I'm usually dissapointed when I see a movie based on a book that I really like. So much of my enjoyment of reading is sinking into the world of the book and "seeing" it in my head. With a couple of exceptions, what I see on the screen is different enough from the movie in my head that it can be distracting.
I'm going to give it to you straight, Cal. Your ignorance of Tolkien is a serious hole in your cred.
Especially if your favorite book is Dune!
The Lord of the Rings has been called the greatest novel of the 20th Century (controversially). I've read it and The Hobbit at least four times since I was 12 (I still have fond memories of huddling by the heat vent halfway up my grandparents' staircase and finishing The Two Towers during the Christmas of 1979).
With all of your erudition and varied interests, it's just insane that you're depriving yourself of one of the greatest works of literary art ever...the one book that nearly all contemporary fantasy can be said to derive from.
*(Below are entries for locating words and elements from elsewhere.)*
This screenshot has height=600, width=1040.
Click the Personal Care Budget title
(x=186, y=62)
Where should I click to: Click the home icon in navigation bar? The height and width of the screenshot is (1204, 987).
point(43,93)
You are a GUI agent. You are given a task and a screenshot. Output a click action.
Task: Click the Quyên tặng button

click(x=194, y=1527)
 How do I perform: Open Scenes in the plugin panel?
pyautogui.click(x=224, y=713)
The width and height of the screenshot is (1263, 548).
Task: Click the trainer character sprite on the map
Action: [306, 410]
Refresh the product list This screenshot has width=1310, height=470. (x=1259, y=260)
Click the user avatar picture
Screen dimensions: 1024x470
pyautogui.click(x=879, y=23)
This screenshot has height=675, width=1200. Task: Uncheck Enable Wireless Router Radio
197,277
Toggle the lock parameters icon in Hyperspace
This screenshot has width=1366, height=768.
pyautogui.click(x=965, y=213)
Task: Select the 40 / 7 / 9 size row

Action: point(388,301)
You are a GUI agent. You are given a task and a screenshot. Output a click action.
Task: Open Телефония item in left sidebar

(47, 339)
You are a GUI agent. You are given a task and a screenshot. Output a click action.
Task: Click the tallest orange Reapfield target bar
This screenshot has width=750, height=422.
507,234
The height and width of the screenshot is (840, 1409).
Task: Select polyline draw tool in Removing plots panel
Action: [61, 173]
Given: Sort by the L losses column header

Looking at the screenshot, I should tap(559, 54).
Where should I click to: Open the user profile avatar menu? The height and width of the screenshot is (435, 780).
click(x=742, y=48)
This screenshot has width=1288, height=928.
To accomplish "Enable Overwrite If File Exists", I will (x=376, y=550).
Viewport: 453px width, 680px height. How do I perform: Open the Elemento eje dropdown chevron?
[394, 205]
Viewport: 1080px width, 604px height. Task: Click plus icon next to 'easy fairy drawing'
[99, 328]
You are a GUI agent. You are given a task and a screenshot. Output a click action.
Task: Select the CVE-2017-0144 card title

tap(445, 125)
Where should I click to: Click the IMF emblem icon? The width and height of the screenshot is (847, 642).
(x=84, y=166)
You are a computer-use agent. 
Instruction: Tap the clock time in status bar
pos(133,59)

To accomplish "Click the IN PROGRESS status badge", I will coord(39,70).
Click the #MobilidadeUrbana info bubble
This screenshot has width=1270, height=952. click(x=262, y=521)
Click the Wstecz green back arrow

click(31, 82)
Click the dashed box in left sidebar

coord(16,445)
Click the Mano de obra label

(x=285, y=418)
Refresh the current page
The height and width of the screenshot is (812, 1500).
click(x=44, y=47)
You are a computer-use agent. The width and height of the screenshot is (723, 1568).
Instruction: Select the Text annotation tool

Just go get The Hobbit, read it, and then read Rings. You won't be disappointed (You're older and wiser than the last time you tried). No less a literary figure than W. H. Auden said of Rings, "Here are beauties which pierce like swords or burn like cold iron."
I posted you a "Cubee-Craft" ...figure of your favorite Villain ..."Dr. Doom" at the Crypt good Sir... Happy Holidays....
All good advice my friends with Jordan hitting me where I live.
Thanks for thinking of me Dr Theda. I need me any versions of Doom that I can have or fold.
I would just add that I re-read The Hobbit last year (without intending to: I just wanted to skim the first chapter to check something out, but I ended up finishing the whole thing) and I was really astounded by the sheer quality of the writing; its nuance, delicacy and power. I had a similar thought this year when reading V. S. Pritchett: there's just something about English writing that's unique and remarkable. It's difficult to pin down exactly what that is, but, in my experience, whether it's Evelyn Waugh, George Orwell, Graham Greene, or Tolkien, the words sparkle like firecrackers or flow like waterfalls. The paragraph-long descriptions in The Hobbit will make you realize why Jackson & Co. knew they could only match the prose with New Zealand landscapes.
I've read The Hobbit about five times, twice to my children, but to be totally honest the movie looks very confusing to me. I think I might have trouble following what's going on, especially when they stretch the story to fit three movies.
M. D., as we learned ten years ago, if there's one thing that Jackson & Co. absolutely know how to do, it's to make the story crystal clear to even the least attentive viewers. Those three movies are masterpieces of exposition.
My favorite example: Galadriel's opening narration. "When all seemed lost, Isildur, son of the King, took up his father's sword." (Note the double redundancy, to make sure you get it.) "Sauron, the enemy of the free peoples of Middle Earth, was destroyed." (i.e. just in case you lost track of who's who in this quick synopsis and are going, "Wait, who died? The good guy or the bad guy?" the screenplay's got you covered.
I think you have almost convinced me to take another pass at the Hobbit. Maybe now I can get all from the book that I should have way back in the day.